### Parti dell'esercizio
a: Ricopia fedelmente dalla discussione su nome host e dominio tutto il testo che va da "La soluzione non" fino a "l'ip in automatico.".
b: Prosegui la discussione su nome host e dominio a partire dall'ultima riga riportata.

***** Estratto fornito

Allora risolto il problema: esegui questo:

# echo "YourHost" > /etc/hostname 

# echo "YourDomain" > /etc/dnsdomainname 

# rc-update add domainname boot 

# /etc/init.d/domainname start 

a questo punto edita il file /etc/issue e cambia \O in \o

questo e il risultato da me:

# logout

This is newjoe.joe.vr.iit (Liniux-i686 etc etc

Joe

PS

La soluzione non e mia ma e la sommatoria di soluzioni prese in giro dal forum  :Smile: 

----------

## cerri

Sei in dhcp?

----------

## bld

Si sono un utente fastweb e uso DHCP deamon per prendere l'ip in automatico.

----------

## bld

ok grazie  :Smile:  risolto!

----------

## cerri

come?  :Smile: 

----------

## fedeliallalinea

 *bld wrote:*   

> ok grazie  risolto!

**********
***** Dati registrati

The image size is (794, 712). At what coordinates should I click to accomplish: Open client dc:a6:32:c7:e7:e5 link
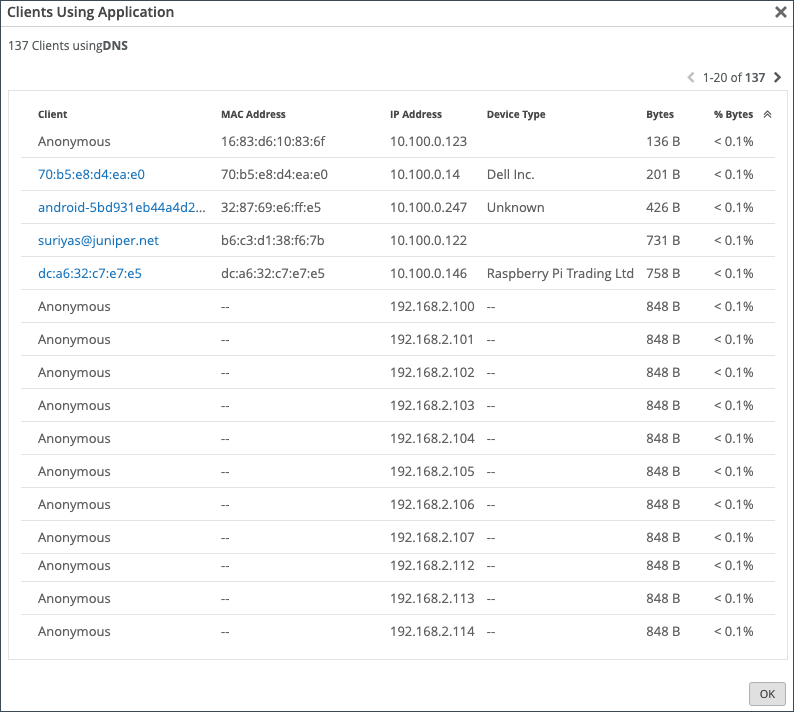click(x=91, y=273)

**********

### Soluzioni
a:
La soluzione non e mia ma e la sommatoria di soluzioni prese in giro dal forum  :Smile: 

----------

## cerri

Sei in dhcp?

----------

## bld

Si sono un utente fastweb e uso DHCP deamon per prendere l'ip in automatico.

b:
In che modo (ben detto cerri). Se lo condividi e' meglio cosi' alla prossima

ricerca uno trova la soluzione.

----------

## bld

In pratica, ho seguito le istruzioni di 

IgaRyu

 *Quote:*   

> 
> 
> # echo "YourHost" > /etc/hostname 
> 
> # echo "YourDomain" > /etc/dnsdomainname 
> ...

 

Ora il problema e' che lo devo fare manualmente tutti i passi in ogni "boot" del sistema. Da quel che vedo il programma parte..

 *Quote:*   

> 
> 
> [root@oxygen:~]# /etc/init.d/domainname start
> 
>  * WARNING:  "domainname" has already been started.
> ...

 

Pero al momento del login 

vedo sempre lo stesso login -> hostname.(none) Linux etc etc

boh..

----------

## cerri

Prova a non far partire la sk di rete in dhcp all'avvio e guarda se cambia qualcosa.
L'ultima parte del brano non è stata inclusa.